- **LISTED RECORDS**:
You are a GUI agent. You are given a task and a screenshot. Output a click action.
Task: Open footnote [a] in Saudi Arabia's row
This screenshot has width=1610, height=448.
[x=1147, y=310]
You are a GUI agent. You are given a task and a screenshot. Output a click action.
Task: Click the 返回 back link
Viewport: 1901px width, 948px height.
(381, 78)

- **WORK TASK**: Print the material once more, exactly.

- **ANSWER SPACE**:
You are a GUI agent. You are given a task and a screenshot. Output a click action.
Task: Open footnote [a] in Saudi Arabia's row
This screenshot has width=1610, height=448.
[x=1147, y=310]
You are a GUI agent. You are given a task and a screenshot. Output a click action.
Task: Click the 返回 back link
Viewport: 1901px width, 948px height.
(381, 78)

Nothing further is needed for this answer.